We were dropping off our friends at the Certaldo train station, when on our way home we noticed at the end of the street, a rail track going directly up the hill in front of us. Suddenly, it jogged my memory about something I had read, I believe in Rick Steves guide to Italy.
Of course! In Certaldo, you could take a “funiculare” for a short ride up the hill, to visit the old medieval town sitting atop, and take in the view. I had put it on my list, but then, been distracted by all the other popular sites around.
We learned that the new town, at the bottom of the hill is called Certaldo Basso (lower town) and Certaldo Alto (as in up or high – like the singers who can hit the high notes are “altos”) was the old town above, still operating as a town, but with very few streets that allow vehicles. It caters mostly to tourists.
It’s a short ride up, but the view is indeed fantastic! The funicular acts as a time machine, transporting you from modern day Italy back through hundreds of years by the time you reach the top.

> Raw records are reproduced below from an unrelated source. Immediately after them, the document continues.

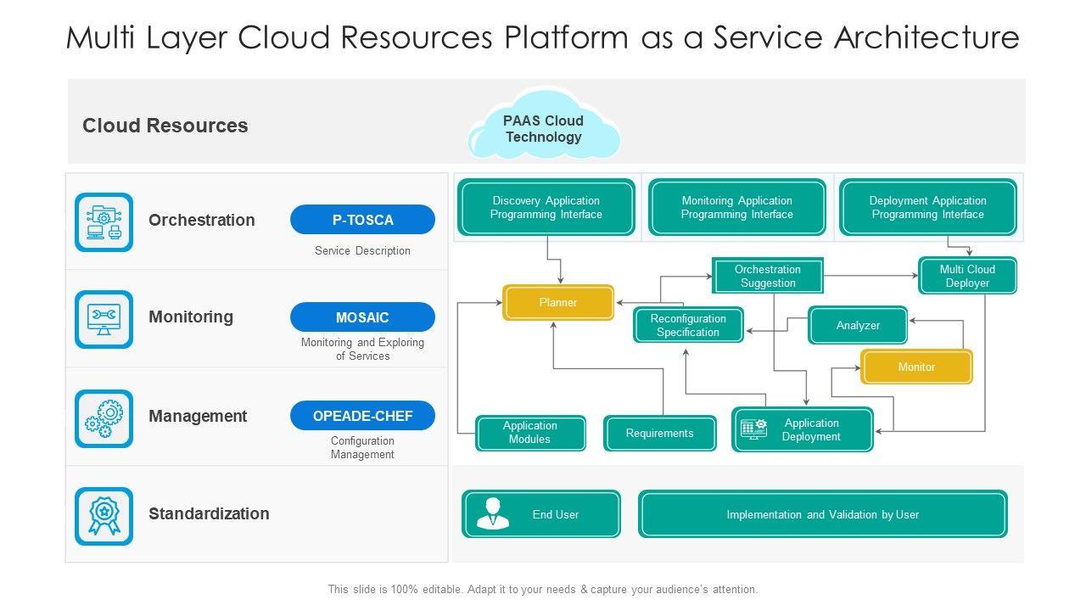
Task: Click the Application Deployment monitor gear icon
Action: tap(753, 429)
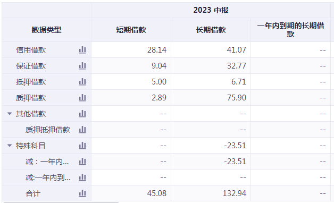Click the horizontal scrollbar below table

(x=61, y=202)
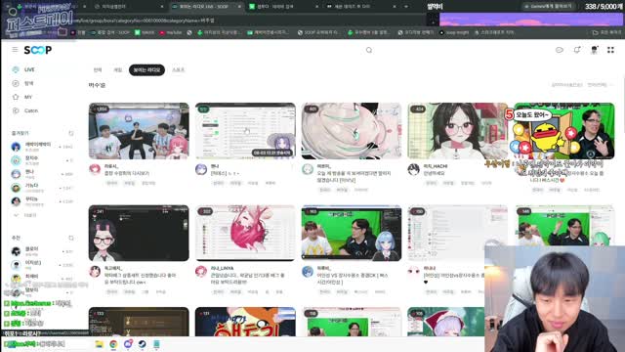Open the MY star item in sidebar

click(22, 97)
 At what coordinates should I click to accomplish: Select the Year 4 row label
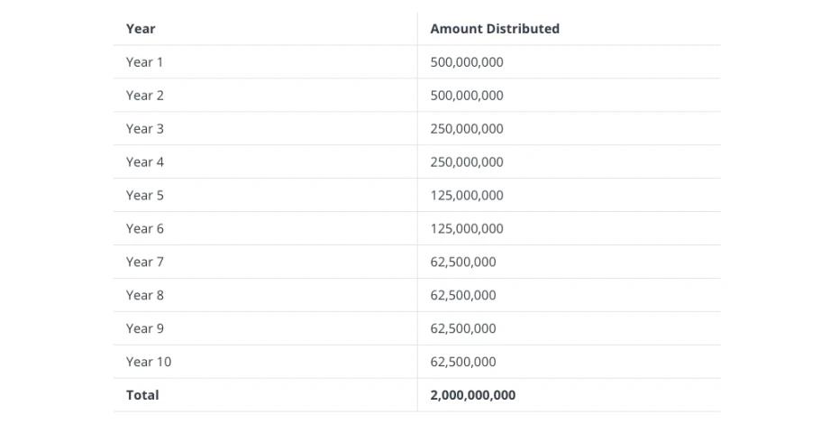[x=145, y=162]
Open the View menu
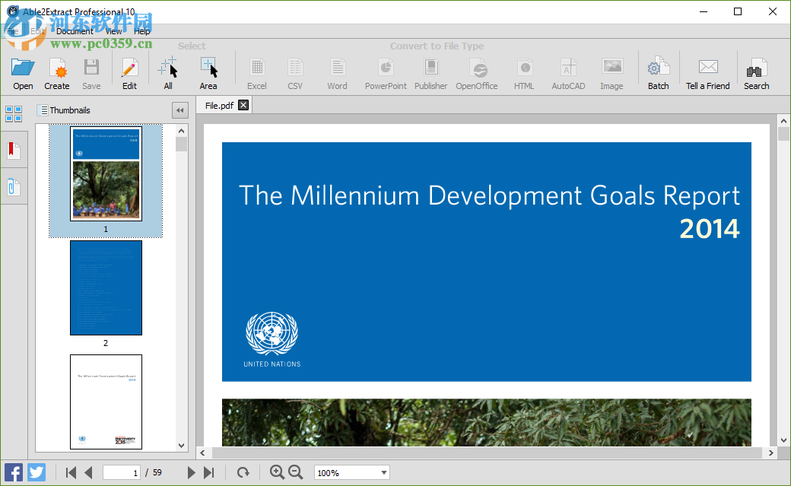Viewport: 791px width, 486px height. click(x=113, y=31)
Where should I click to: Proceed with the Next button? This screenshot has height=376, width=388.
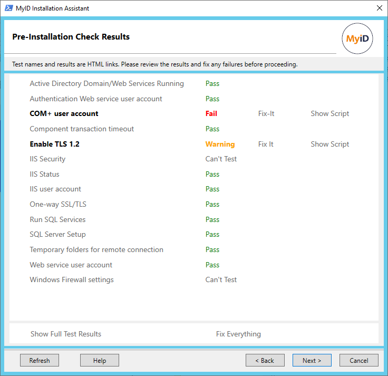(x=312, y=360)
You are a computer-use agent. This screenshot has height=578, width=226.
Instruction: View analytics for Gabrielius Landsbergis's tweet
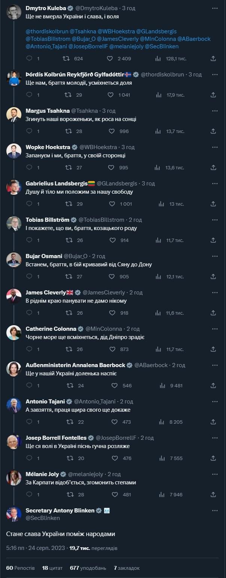point(162,204)
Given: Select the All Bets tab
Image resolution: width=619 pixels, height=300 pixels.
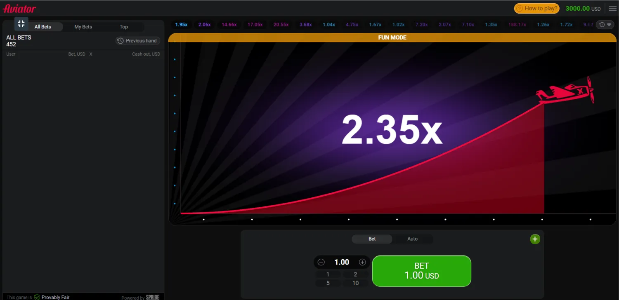Looking at the screenshot, I should pos(43,27).
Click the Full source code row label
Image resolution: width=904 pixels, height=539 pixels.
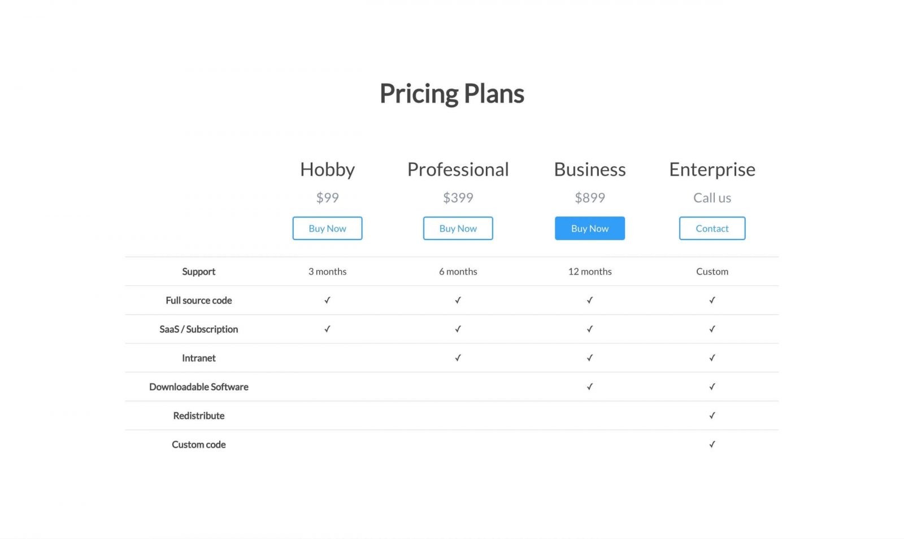coord(198,300)
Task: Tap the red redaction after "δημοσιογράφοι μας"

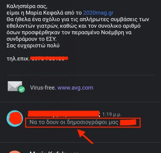Action: coord(128,122)
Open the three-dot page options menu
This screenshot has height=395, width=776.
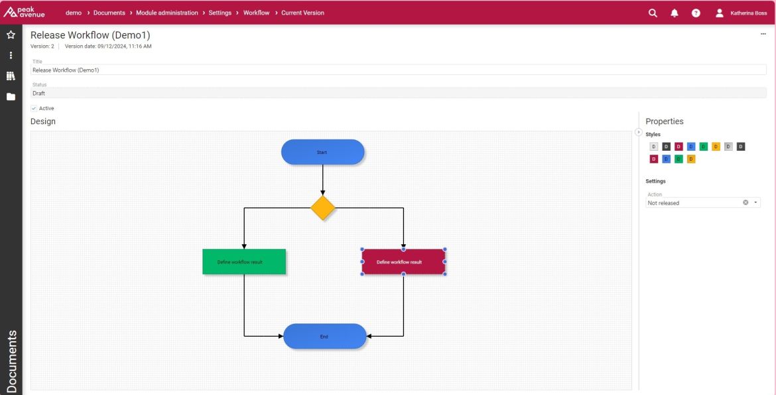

Too bad they don’t give you period costumes to wear when you reach “uptown” to really experience life as it was back in 1300s.
At this period of our journey, we don’t need to tour one more medieval town, or take pictures of one more church, charming piazza or marvel at its central tower. The region is chock full of these small hilltop villages, surrounded by ancient stone walls, and narrow cobbled streets, with rich history and evidence at every turn of life having been here for ages.
The views however, get me every time. I can’t get enough of staring out at the broad expansive rolling hills and valleys of green, overflowing with olive groves, lines and lines of old vines, and freshly turned fields. My camera roll is probably 60% pictures of these views, with the remaining being pictures of churches..
I love discovering these gems, discreet and hidden, being anything but a tourist trap. Especially when on our way home, we stop in on Eduardo at the local wine cooperative Valvirginio to pick up our favourite rosso.
Saluti!
Les détours imprévus apportent des surprises. Ton attitude a déterminé ton éblouissement face à une autre vue splendide!
Dear Sylvie,
I love following your journey! You describe these places you have been so eloquently. I am so happy that this is everything you thought it would be and more. Well deserved after many years of hard work.Hope the rest of the trip is just as amazing!
Thanks so much DIane. I am really enjoying blogging. I miss you guys so much, and wish so much you were here on this journey with me. It brings me happiness to share it with you guys, and I try to be as vivid as I can to help you see what i see. Every day is an opportunity to reflect. I don’t take anything for granted. I am so grateful that there are many of you on the other side reading my thoughts, and connecting with my feelings. It is a true blessing.